Looks quite a nice customise. 


I have a plain old Kalamazoo 4-4-0 in green that I bought on ebay a few years ago. Toy-like may be, but it runs very nicely on my little line! 

Nick (in the UK)


----------



## bmwr71 (Jan 30, 2010)

Nick, guilty as charged. That is the one. 

I had fully planned to pull it all apart and add inner scribed plastic walls to make it look better and add strength and to add more details and more paint work and a final matte finish protective job. So getting reimbursed for the full amount due to the lead weight coming loose and doing some wrecking was somewhat of a blessing and really didn't add that much to the needed work. 

Did you notice in the description that he said it was mostly scratch built? I had asked about it while the auction was on and he told me that all those resin cast wood planks were real wood and that most or all of it was scratch built. I could see that it was a modified Kalamazoo. But I looked at the guy's other items and he pretty much sells car repair manuals. Expect this is another case of a person selling something they found at a yard sale or the like and know nothing about the item and just make up a description that sounds pleasing and tempting to them. Like one I saw not long ago for an LGB Bachmann locomotive. 

Doug


----------



## Scottychaos (Jan 2, 2008)

"This is a beautiful rare custom built L.J.S. American Coach Works G-Scale 4-4-0 Old Timer Locomotive. This looks to be mostly scratch-built, with wonderful detail. Condition is absolutely like-new. This is the locomotive only - there is no tender. Buyer pays actual insured shipping, payment by PayPal." 

"Beautiful" - maybe..but thats subjective (personally I think it looks nice!) 

"Rare" - ok..in the sense that its "one of a kind"..I suppose that qualifies as "rare"..but I could hit a locomotive with a hammer and then say its "rare" in the sense that locomotives hit by hammers are rare!  "rare" doesnt really mean much in this case.. 

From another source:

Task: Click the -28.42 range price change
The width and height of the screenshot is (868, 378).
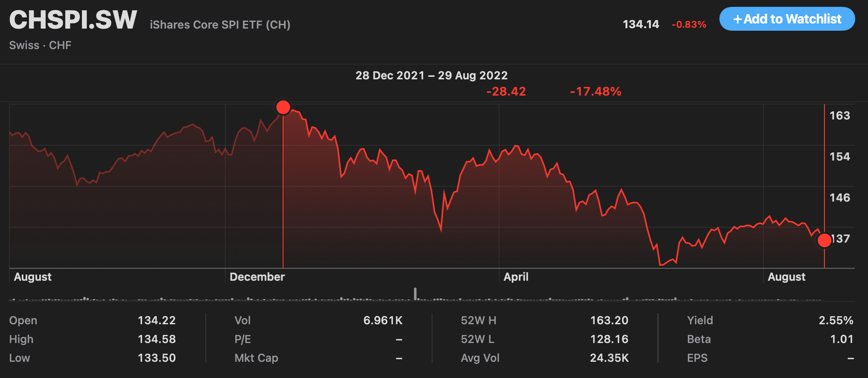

"Custom built" - ok..technically true-ish. 

""L.J.S. Coach Works" - to me, this sounds like a name the builder just made up for himself, not a real company or business..its like if I wrote on the bottom of my locomotives: "Customized by the Lawrence Locomotive Works of Rochester, NY"  the seller wasnt lying about it being built by the "L.J.S Coach works"..it actually says that on the locomotive!  but it basically means nothing.. 

"mostly scratch-built, with wonderful detail" - scratch built? partly, but not much of it..wonderful detail? maybe..but again, very subjective. 

"Condition is absolutely like-new" - hmmm..definately the most "stretching of the truth" in the whole description!  that one he should have left out..nothing on this locomotive can truthfully be said to be "absolutely like new" 

Expect this is another case of a person selling something they found at a yard sale or the like and know nothing about the item and just make up a description that sounds pleasing and tempting to them. 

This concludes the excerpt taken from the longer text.